# Fly fishing newbie question



## awides (Apr 30, 2007)

Hey, guys -- new to fly fishing, but have been steelheading for years on our rivers. 

Wanted to get a feel as to how you guys are rigging-up your egg patterns, wooly buggers, streamers, leaches, etc. for fall steelhead. Indicators, weights, leaders, single or dual patterns, etc.

Look forward to learning from you pros!


----------



## mdogs444 (Aug 29, 2012)

I use an 8wt Scott A4 rod and Lamson Guru 3.5 reel with Rio floating 8wt tapered line.

Lures: Wooly buggers (white, black, olive - and I play around with making my own with diff colors), pheasant tail nymph, copper john beadhead nymphs, big streamers, single eggs, sucker spawns

Since my woolly buggers that I make are weighted (beadhead and lead on the shaft), I only use split shot weights when the water is high and/or fast. If its slow, the fly itself will drop down to depth just fine. 

If i'm swinging big streamers, the I rig a skaggit line and use a single big streamer. If I'm fishing wooly buggers, i'll typically tie a trailing copper john nymph about 18" behind the wooly bugger. If i'm fishing single egg imitations, then i'll put a sucker spawn as the lead and egg as trailer, or use tandem eggs.

The only time I ever use an indicator is when I'm fishing with real egg sacks or use dual nymphs in very slow water. I prefer not to do either of these methods (boring in my book).

The best way to learn what to use is trial and error and reading the flowcharts and finding out what works in fast, slow, high, and shallow water....

Good luck!


----------



## awides (Apr 30, 2007)

Great stuff, mdogs. Thanks!


Outdoor Hub mobile, the outdoor information engine


----------



## rockriv (Sep 18, 2012)

7wt 9foot rod.

2x or 3x tapered leader. as well as 2,3,4x tippet material (if needed)

### Extracted material

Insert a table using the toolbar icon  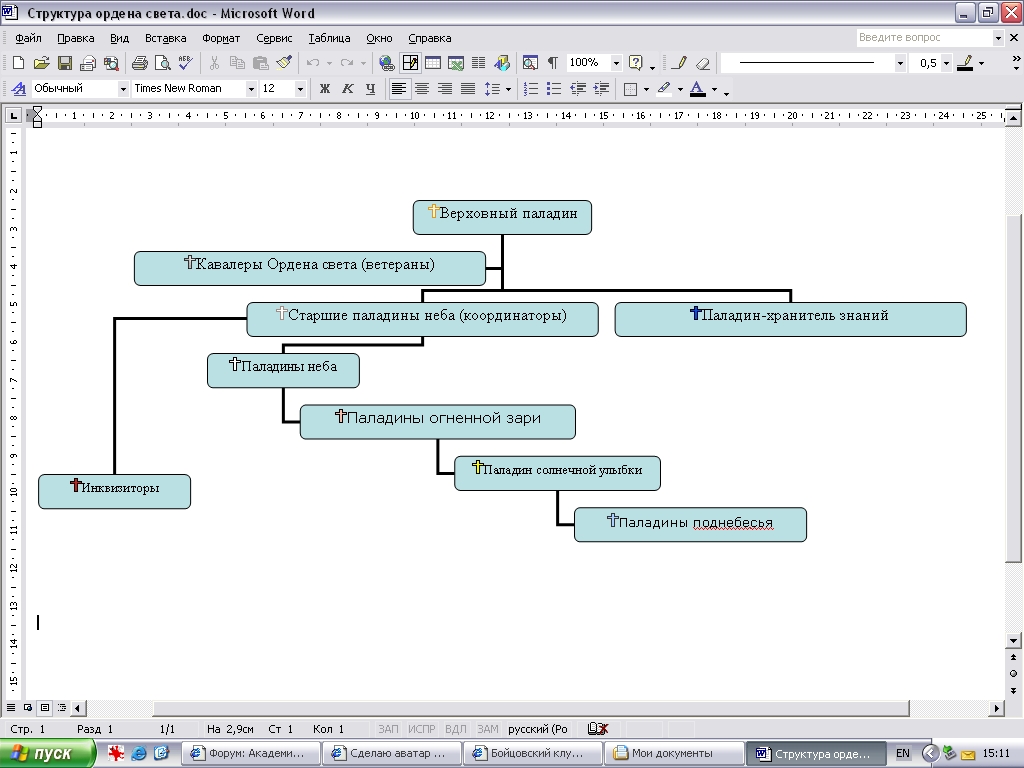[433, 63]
...
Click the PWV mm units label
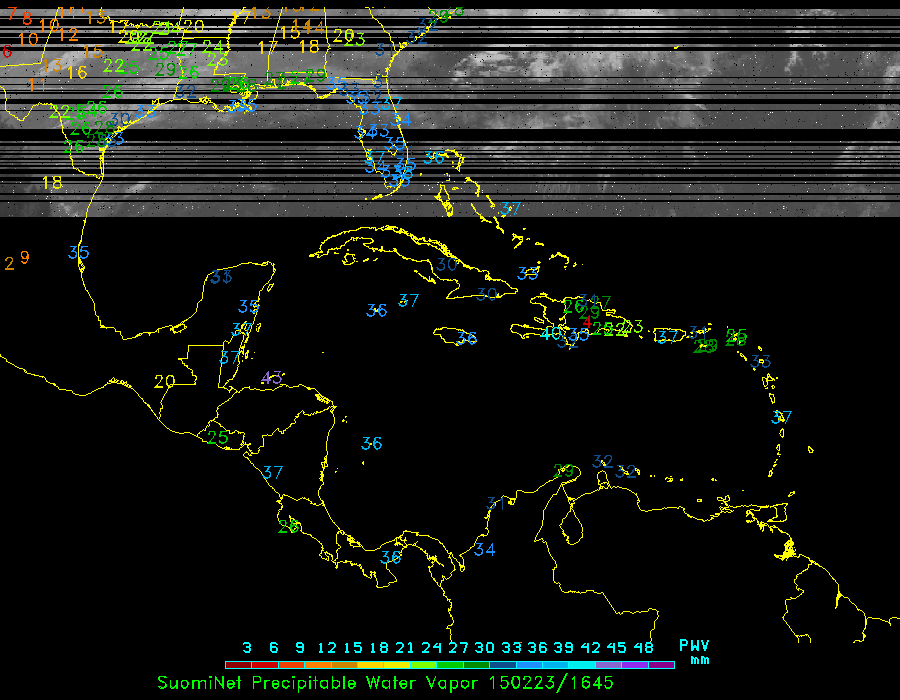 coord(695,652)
--
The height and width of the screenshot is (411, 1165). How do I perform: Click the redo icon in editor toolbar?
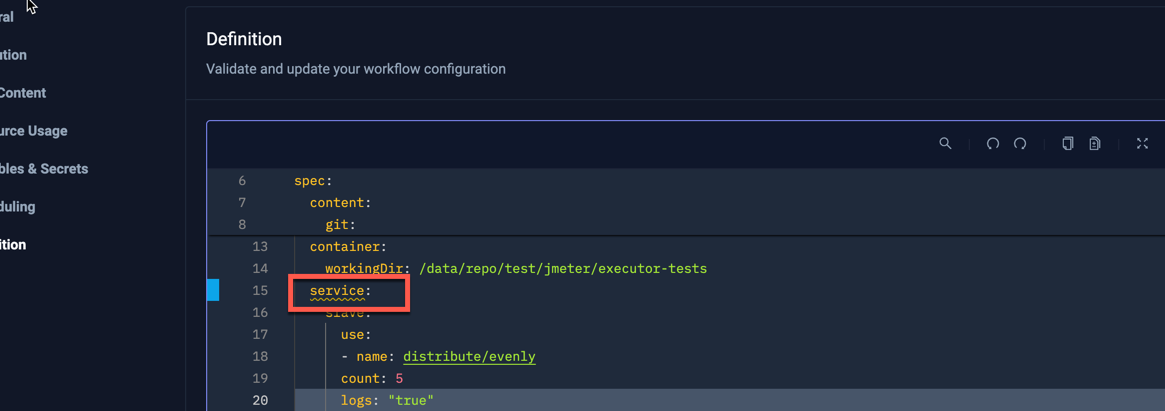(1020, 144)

### What you will do
Change "pros" to "experts" and rewrite everything in the fly fishing thread from "Hey, guys -- new" down to "(Aug 29, 2012)". The records have no connection to the fly fishing thread.

### Exercise output
Hey, guys -- new to fly fishing, but have been steelheading for years on our rivers. 

Wanted to get a feel as to how you guys are rigging-up your egg patterns, wooly buggers, streamers, leaches, etc. for fall steelhead. Indicators, weights, leaders, single or dual patterns, etc.

Look forward to learning from you experts!


----------



## mdogs444 (Aug 29, 2012)